Equites had a good day on Friday as over 450 companies in the S & P 500 advanced, the catalyst of which was a Federal Reserve comment that an interest rate cut remains a possibility. Sentiment however is fragile, with Bitcoin set for its worst month since a string of corporate collapses rocked the sector in 2022. The cyber currency is down about 37% from it early October apex, the catalyst of such is not clearly defined.
The short end of the Treasury market benefited from the Fed Bank of NY President’s remark about monetary policy as futures are now suggesting about a 70% chance of another reduction at the December meeting, up from about 30% last Thursday.
Longer dated Treasuries sold off as such a possible cut is inflationary. Depending upon the benchmark, inflation is still 50% to 75% higher than the mandated speed limit. Lowering rates increases the odds of higher inflation and inflationary expectations.
Inflationary expectations are already about double the 2% mandated level.
The yield curve is now the steepest since early 2022, around the period that the Federal Reserve radically changed monetary policy, however insisted that the change would not be of significance. In reality the Central Bank increased short-term rates by the greatest amount on a percentage basis in history.
The markets have been operating in a vacuum because of the government shutdown that all but delayed the release of most economic statistics. Friday the BLS stated it was cancelling its October CPI report, stating it was unable to retroactively collect some data.
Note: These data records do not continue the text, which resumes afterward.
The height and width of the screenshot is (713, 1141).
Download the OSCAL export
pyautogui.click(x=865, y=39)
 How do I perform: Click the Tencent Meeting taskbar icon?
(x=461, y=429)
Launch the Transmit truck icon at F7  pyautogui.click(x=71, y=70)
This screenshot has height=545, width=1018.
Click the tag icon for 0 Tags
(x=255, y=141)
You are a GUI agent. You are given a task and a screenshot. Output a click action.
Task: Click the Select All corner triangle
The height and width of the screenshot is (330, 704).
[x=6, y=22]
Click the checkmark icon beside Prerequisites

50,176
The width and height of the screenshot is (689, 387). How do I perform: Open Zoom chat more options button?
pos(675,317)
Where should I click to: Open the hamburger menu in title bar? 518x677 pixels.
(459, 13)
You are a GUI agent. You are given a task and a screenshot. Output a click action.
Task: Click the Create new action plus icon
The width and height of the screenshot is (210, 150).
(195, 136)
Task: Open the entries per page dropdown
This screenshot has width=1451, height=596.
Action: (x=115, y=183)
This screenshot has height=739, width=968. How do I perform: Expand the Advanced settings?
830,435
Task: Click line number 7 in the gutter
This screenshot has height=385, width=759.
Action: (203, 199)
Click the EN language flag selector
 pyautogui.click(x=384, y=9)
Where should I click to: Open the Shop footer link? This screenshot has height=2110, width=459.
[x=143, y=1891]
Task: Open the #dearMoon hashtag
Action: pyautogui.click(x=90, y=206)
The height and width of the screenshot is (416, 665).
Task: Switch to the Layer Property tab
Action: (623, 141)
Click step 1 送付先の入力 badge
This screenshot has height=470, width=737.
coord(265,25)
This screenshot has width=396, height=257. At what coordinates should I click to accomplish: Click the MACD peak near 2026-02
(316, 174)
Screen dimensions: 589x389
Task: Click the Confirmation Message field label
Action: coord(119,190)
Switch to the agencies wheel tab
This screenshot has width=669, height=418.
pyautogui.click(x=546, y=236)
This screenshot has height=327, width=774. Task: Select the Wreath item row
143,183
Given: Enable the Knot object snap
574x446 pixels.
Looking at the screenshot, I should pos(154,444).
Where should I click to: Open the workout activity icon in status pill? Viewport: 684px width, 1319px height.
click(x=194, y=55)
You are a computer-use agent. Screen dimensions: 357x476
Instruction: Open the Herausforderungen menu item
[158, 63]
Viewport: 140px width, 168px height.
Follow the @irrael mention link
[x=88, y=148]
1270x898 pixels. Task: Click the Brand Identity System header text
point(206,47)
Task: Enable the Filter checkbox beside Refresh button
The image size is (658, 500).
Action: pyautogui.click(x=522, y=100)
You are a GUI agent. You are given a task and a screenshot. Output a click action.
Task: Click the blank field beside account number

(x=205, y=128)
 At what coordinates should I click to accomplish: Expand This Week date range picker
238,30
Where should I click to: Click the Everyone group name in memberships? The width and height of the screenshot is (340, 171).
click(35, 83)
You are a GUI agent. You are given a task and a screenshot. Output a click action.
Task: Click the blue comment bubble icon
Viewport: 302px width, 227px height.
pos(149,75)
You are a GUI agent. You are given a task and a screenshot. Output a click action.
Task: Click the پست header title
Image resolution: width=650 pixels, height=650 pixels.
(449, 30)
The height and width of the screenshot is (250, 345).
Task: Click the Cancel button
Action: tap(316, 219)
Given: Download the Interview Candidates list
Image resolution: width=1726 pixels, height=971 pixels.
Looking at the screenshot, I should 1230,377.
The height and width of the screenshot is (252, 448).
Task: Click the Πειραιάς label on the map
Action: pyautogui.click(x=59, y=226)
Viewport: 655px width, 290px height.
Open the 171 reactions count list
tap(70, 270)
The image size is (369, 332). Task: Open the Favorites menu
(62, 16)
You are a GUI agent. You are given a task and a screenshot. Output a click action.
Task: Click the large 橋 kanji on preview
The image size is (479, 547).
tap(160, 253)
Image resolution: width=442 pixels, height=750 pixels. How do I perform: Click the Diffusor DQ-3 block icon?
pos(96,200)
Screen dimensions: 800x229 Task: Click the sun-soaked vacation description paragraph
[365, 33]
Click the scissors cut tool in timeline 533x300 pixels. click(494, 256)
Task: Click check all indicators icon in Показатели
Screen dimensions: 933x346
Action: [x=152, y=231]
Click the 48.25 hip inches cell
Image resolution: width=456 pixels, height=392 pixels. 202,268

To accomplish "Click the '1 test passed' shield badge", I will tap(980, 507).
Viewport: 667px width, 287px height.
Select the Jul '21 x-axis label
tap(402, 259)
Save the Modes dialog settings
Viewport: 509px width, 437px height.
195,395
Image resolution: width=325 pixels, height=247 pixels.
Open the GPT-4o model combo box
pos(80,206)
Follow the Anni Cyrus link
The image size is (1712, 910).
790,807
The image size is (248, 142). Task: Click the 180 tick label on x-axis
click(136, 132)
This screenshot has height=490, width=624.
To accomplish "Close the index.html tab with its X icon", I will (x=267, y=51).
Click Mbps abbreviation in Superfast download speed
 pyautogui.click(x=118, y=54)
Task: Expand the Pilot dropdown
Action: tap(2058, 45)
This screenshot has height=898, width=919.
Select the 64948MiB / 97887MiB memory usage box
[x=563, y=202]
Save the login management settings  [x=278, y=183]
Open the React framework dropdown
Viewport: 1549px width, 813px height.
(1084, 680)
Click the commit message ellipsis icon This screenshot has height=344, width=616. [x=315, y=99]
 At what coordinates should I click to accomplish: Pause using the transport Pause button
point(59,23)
The cancellation was anticipated however this lack of data is a headache for the markets especially at a time when inflation—despite having receded from the generational high reach in 2022 amid pandemic related supply change disruptions–continues to exceed the Fed’ 2% target and remains in a very tight range.
Is this another possible reason for the steepening of the yield curve?
What will happen in this holiday shortened week?
The economic calendar is crowded with many releases, some of which are considerably dated. How will the data be interpreted?
Last night the foreign markets were mixed. London was up 0.23%, Paris down 0.02% and Frankfurt up 0.51%. China was up 0.05%, Japan down 2.40% and Hang Seng up 1.97%.
Futures are nominally higher. Bitcoin is resuming its slide. The markets are now pricing 60% chance of an interest rate reduction in December amounts a rift in Central Bank officials’ sentiment and the data black out. The 10-year is up 2/32 to yield 4.05%.